Sample Entropy (SampEn) is a measure of self-similarity which captures both linear and nonlinear properties of the respiratory pattern (Richman et al. 2000; Kaffashi et al. 2008). Fig. 5 shows that SampEn was modestly increased in the lung-injury group as compared to control rats at 48 h (p=0.01). However, an index of the nonlinear determinants of breathing pattern variability (NLci) was increased at 24 h (0.24 ± 0.14 bits bleomycin vs. 0.07 ± 0.02 bits saline, p=0.01) and at 48 h (0.20 ± 0.11 bits bleomycin vs. 0.04 ± 0.02 bits control, p<0.01) after bleomycin instillation.

Fig. 5.

Fig. 5

Nonlinear variability of the respiratory waveform changes as ALI progresses.

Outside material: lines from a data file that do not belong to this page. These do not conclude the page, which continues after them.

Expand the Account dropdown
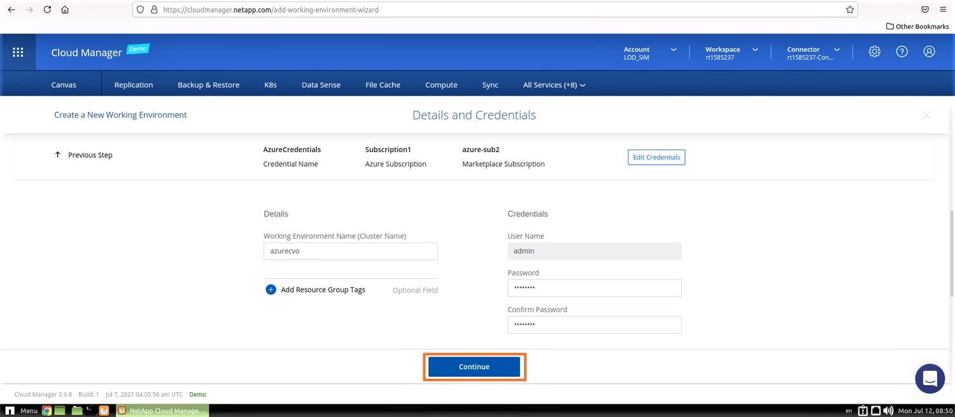coord(673,50)
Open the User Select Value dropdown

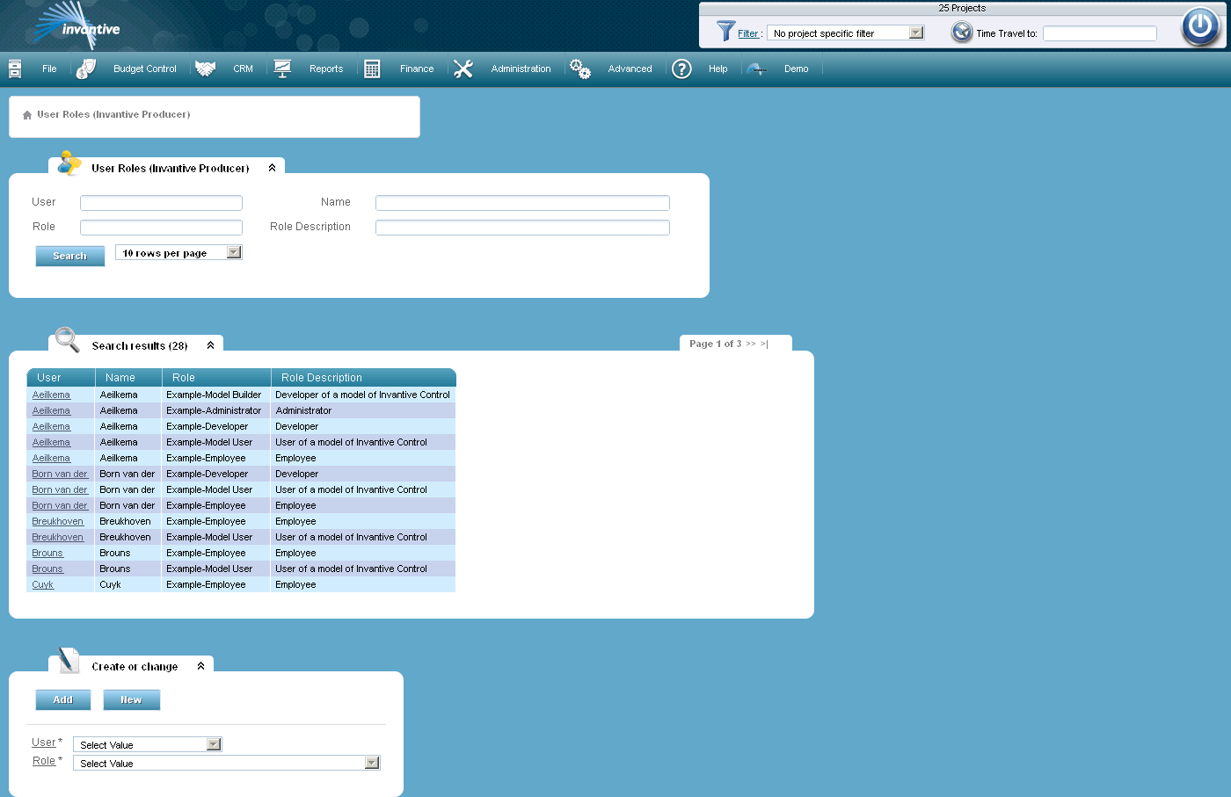click(211, 743)
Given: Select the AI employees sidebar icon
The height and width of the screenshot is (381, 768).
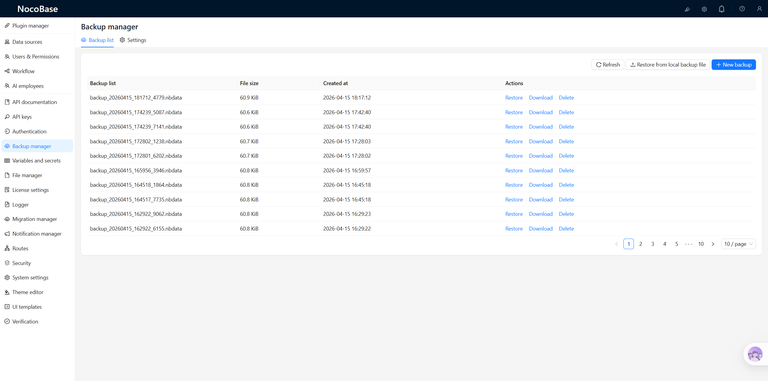Looking at the screenshot, I should click(7, 86).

Representative sample entropy (SampEn) analysis applied to original (black) and surrogate (grey) data sets from: A, Control rat at baseline; B, Control rat at 48 h; C, Bleomycin rat at baseline; and D, Bleomycin rat at 48 h. Note the separation between the SampEn of the original and surrogate data sets 48 h after induction of lung injury, indicating an increased contribution of nonlinear and/or non-Gaussian sources of variability.

E. Group data shows that SampEn was modestly increased in the lung-injury group as compared to control rats at 48 h (p=0.01).

F. Group data show that an index of the nonlinear determinants of breathing pattern variability (NLci) was increased at 24 h (p=0.01) and at 48 h (p<0.01) after bleomycin instillation.

3.4 Measurements of local lung and systemic inflammation

We compared IL-1β (Fig. 6A.) and TNF-α (Fig 6B.) in BALF, lung homogenate, and serum between bleomycin and saline treated animals. At the 48 h time point, IL-1β and TNF-α were increased in BALF (62.5 ± 9.8 pg/ml bleomycin vs. 45.3 ± 11.7 pg/ml saline, p=0.01; 11.8 ± 2.6 pg/ml bleomycin vs. 8.4 ± 0.3 pg/ml saline, p=0.02, respectively) and in lung homogenate (74.6 ± 33.1 pg/ml bleomycin vs. 52.7 ± 24.9 pg/ml control, p=0.06; 32.2 ± 4.3pg/ml bleomycin vs. 25.3 ± 1.3pg/ml control, p<0.01, respectively) from rats with ALI. Despite histological evidence of lung injury and increases in inflammatory cytokines in the lung, serum levels of IL-1β (p=0.8) and TNF-α (p=0.3) were similar at all time points between the lung injury and control groups (Figs. 6 and 7). In contrast to IL-1β and TNF-α, IL-6 was not statistically different in BALF, lung tissue and serum between the groups at all time points (data not shown).

Fig. 6.

Fig. 6

Cytokine analysis in bronchoalveolar lavage fluid (BALF), lung tissue and serum.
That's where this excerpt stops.